Можно было хорошо мечтать, – ведь, правда, трудно найти где-нибудь на земле место большое, на тысячи верст, определенное для одной поэмы о пастушке, разыскивающей своего жениха, здесь было начало, и на том конце, за тысячу верст, стояла большая могила – конец. Там Баян хоронила своего жениха. С высоты этой могилы она клялась начальнику каравана, что будет женой всякого, кто осмелится броситься вниз с высоты этой могилы. Один за другим бросались юноши, и все погибали, и все было, как в «Египетских ночах». А главное, что и сейчас тут люди кочуют со стадами, живут только одни пастухи.
И вот при месяце я вижу, идет караван, узбеки в чалмах раскачиваются, – будто молятся звездам. Караван останавливается у колодца. Виднеются бронзовые профили, верблюды подгибают колени, ложатся, и звезды, такие большие низкие звезды пустыни, горят в их умных глазах.
Юная душа моя перелилась через край: я все на свете принимаю, – я все люблю, все обнимаю…
И вдруг вспомнилась эта женщина рядом со мной.

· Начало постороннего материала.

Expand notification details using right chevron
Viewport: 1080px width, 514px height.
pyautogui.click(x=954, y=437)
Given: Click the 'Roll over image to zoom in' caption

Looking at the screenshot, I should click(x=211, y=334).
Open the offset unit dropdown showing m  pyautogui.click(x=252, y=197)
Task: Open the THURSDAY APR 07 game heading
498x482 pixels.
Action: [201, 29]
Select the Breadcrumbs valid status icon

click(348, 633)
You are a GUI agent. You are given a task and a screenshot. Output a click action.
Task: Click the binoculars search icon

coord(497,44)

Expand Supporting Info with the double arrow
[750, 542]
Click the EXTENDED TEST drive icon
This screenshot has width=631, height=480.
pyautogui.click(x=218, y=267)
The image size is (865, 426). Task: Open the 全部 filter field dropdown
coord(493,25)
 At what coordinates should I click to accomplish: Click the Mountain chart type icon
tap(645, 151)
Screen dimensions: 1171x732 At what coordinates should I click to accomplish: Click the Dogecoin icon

Ай, какой же я маленький, – как я мог так… Я посмотрел в ее сторону, и вдруг у меня все перевернулось в душе: она сидела в своей
летней кофточке, на морозе, вся почернелая, вся дрожала, и слезы блестели при месяце.Моя душа была взрывчатая, – я вдруг переменяюсь и решаюсь. Мгновенно я вылез, вытащил руки из рукавов, быстро схватил плимутроков, пальмы, гитару, корзинку и еще, и еще, все нашвырял на свое место и, рухнув сам, все покрыл своей теплой медвежьей шубою.
Теперь маленькие когда-то пальмы выросли до потолка, а я доживаю свой век, – есть ведь такая должность на свете! – содержателем соленого озера.
1914 год.
Заворошка
Отклики жизни*
Родная земля
Заворошка*
– Как вы назовете свою книгу? – спросил меня профессор иностранной литературы.
– Должно быть, «Отклики деревенской жизни».
– Какое холодное название!
– Есть теплое, да боюсь сказать: очень уж странно покажется.
Я помялся. Профессор настаивал.
– «Заворошка», – прошуршал я.
– Как! Босоножка? Повторите! Постирушка?
Я стал защищать свое слово, говорил, что в нем есть тело народное и одежда та самая, которою одета вся наша земля.
– Непонятно! – сказал профессор. – Назовите уж лучше «Недотыкомка».
Дома, полузакрыв глаза, я стал припоминать: где, от кого услыхал я это слово.
Я из Петербурга ехал по железной дороге в 1905 году. Почтовый чиновник, старый, плешивый, подсел ко мне.
– Вы из Петербурга? – спросил он. – Ну, как? Одолеют или задавят их?
Он очень волновался. Я спросил, почему он так волнуется.
– Да как же, батюшка: начальство посылает в Рязань, а они ездить не велят, кого слушаться?
– Вы бы по совести…
Чиновник так и подпрыгнул на месте.
– Вы, должно быть, холостой, вы вольная птица, а у меня семья; у вас – так или так, у вас две совести, а у меня три.
Он посмотрел на часы.
– Без пяти двенадцать. Сказано: ровно в двенадцать часов начинается.
– Что? – спросил я.
– Заворошка, – прошептал чиновник и посмотрел на меня, как испуганная старуха.
Тут поезд остановился, чиновник вышел, и больше я его не встречал.
Ночь была. Мужики собрались на полустанке.
– Мы что знаем? – говорил один. – Мы, как скотина, что прасолы гонят. Обняла ночь, загнали прасолы скот в лощину: стена с одной стороны, стена с другой, стена с третьей, а на четвертой стороне, позади, сидят прасолы, костер развели, чтобы ночь перебыть. Скотина разве понимает, зачем ее в лощину загнали. Как скотина, так и мы.
– Что я видел? Что я знаю? – сказал другой мужик. И, загибая пальцы, перечислил все знакомые ему окрестные деревни и села.